Texto apresentado

O início de La Femme tirou-lhe algum público. De qualquer forma, a atuação já estava a chegar ao fim. Os franceses apresentaram-se nos seus habituais fatos brancos, golas pretas, personagens de um filme Lado B de Robert Rodriguez. Fizeram a plateia dançar com o seu rock psicadélico, numa postura que variava de uma rigidez maquinal, lembrando Kraftwerk, e uma entrega tropical ao som de hits como “Où vale monde”.
Tudo é dançável e algo extravagante neste coletivo da Britânia, porém, demasiado encenado. A estética, que neles é marca idiossincrática, teve também o efeito reverso de os prender num formato pouco dado a improvisos. Se se tivessem soltado mais, talvez o concerto pudesse ter passado de um registo bom para excecional, mas isso fica no campo das especulações.

Utilizando a informação
• A. Reescreva de forma mais breve o parágrafo do texto sobre o concerto de La Femme que começa por "Tudo é dançável", mantendo os factos principais.
• B. Segundo o texto sobre o concerto de La Femme, como se apresentaram os franceses em palco?
• C. Dê continuidade ao texto sobre o concerto de La Femme a partir da última frase apresentada.

Dados fornecidos
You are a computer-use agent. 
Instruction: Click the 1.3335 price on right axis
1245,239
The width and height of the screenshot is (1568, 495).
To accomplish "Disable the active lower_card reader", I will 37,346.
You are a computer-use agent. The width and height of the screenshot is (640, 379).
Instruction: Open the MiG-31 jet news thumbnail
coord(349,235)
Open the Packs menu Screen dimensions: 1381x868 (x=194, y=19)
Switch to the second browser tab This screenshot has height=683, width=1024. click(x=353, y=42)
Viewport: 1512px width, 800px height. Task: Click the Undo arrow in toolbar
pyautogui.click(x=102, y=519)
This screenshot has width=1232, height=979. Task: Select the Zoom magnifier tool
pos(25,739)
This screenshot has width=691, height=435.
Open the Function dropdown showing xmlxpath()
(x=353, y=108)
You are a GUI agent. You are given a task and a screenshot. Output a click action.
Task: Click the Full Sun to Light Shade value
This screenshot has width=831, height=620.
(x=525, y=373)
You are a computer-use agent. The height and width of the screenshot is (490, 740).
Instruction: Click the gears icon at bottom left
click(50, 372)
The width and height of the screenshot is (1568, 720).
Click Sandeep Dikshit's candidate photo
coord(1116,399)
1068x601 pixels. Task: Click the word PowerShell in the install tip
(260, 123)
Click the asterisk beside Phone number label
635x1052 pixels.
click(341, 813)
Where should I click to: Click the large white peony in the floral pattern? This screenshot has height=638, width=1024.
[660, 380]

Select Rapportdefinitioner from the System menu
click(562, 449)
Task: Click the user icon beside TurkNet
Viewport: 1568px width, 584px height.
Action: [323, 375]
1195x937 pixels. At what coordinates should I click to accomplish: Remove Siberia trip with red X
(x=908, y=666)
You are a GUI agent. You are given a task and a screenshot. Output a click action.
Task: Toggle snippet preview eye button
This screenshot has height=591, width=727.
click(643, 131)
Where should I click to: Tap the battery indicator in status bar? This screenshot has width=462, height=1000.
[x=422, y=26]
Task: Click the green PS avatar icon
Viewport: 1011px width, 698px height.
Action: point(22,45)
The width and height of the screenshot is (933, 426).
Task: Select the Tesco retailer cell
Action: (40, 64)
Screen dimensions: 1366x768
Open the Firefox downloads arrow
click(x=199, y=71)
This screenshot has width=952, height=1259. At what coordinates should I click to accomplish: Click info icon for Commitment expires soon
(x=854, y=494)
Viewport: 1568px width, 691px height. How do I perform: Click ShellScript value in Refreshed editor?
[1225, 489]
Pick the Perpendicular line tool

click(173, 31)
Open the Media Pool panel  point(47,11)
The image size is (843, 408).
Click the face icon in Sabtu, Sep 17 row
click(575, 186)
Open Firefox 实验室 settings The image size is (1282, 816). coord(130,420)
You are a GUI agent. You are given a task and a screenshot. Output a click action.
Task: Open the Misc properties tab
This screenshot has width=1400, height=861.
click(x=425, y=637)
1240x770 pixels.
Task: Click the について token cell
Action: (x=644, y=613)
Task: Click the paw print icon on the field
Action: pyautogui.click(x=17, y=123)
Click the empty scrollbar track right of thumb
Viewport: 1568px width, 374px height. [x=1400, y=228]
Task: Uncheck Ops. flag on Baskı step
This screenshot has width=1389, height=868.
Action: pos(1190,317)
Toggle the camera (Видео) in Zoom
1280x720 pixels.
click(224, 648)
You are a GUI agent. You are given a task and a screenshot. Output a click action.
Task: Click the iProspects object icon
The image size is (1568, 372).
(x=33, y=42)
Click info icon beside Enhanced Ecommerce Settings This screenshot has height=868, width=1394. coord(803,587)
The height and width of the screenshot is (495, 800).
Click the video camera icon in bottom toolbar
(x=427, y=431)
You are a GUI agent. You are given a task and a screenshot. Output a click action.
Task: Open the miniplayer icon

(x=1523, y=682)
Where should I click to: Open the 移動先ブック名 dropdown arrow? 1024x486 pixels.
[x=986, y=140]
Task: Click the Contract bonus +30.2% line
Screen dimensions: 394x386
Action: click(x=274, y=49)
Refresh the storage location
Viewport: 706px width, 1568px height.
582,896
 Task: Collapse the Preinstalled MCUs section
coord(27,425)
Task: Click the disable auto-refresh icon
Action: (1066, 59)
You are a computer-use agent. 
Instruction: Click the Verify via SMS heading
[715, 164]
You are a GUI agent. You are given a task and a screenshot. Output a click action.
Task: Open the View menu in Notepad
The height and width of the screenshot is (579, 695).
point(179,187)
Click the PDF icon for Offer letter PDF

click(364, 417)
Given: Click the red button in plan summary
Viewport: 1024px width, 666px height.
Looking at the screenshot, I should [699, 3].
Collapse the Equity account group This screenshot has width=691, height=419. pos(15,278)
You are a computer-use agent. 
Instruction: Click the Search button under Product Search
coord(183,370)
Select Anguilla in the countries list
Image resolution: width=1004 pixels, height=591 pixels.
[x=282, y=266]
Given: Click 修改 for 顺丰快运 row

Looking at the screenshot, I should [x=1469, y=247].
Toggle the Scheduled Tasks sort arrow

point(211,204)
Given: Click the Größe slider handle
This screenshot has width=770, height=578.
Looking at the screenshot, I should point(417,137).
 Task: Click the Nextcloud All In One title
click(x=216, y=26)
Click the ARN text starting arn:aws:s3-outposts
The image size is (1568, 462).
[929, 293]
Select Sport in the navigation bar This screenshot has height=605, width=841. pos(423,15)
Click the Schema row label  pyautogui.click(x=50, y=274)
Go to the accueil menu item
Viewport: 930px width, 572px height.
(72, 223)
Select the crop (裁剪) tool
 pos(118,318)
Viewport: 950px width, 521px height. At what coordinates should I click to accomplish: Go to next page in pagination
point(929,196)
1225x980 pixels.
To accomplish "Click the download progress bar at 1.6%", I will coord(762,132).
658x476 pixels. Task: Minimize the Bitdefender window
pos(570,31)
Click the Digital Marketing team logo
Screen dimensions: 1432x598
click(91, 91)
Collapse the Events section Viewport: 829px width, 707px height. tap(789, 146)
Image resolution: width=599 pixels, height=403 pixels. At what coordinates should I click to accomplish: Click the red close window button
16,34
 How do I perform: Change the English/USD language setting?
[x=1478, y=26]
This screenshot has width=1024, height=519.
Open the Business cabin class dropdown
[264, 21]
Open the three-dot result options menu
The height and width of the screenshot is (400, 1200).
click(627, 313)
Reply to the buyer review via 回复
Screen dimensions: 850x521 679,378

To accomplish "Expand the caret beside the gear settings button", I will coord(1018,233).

Respostas abaixo
• A. A música do coletivo é dançável e algo extravagante, mas demasiado encenada. A estética que o caracteriza prendeu-o também a um formato pouco dado a improvisos. Com mais liberdade, o concerto talvez tivesse passado de bom a excecional, embora isso seja apenas especulação.

• B. Com os seus habituais fatos brancos e golas pretas.

• C.
A delicadeza de Mike Hadreas e o furacão Princess Nokia
Perfume Genius foi exatamente o oposto. Quando Mike Hadreas sobe a palco, inspira algo muito profundo em nós: a vontade de sermos livres. Delicadeza, sensibilidade à flor da pele, referências ecléticas que vão de Bruce Springsteen a PJ Harvey, passando pelas baladas de Elvis Presley, a história da América é reescrita e reinterpretada por este músico que tem o ativismo na sua voz.
Aquilo que verdadeiramente somos, canta em “Slip Away”, ninguém vai quebrar e, dito por ele, que guarda no corpo e na mente um passado de bullying pela sua orientação sexual, tem um peso imenso. O concerto que apresentou em Paredes de Coura foi sem dúvida o melhor do dia, senão um dos melhores do festival. Mike Hadreas esteve total em palco, física e emocionalmente, entoando pérolas lindíssimas como “Otherwise”, “On the Floor” ou “Wreath”, canções que ressoaram no coração do público que o aplaudiu de forma sentida. Ele merece todo o nosso amor.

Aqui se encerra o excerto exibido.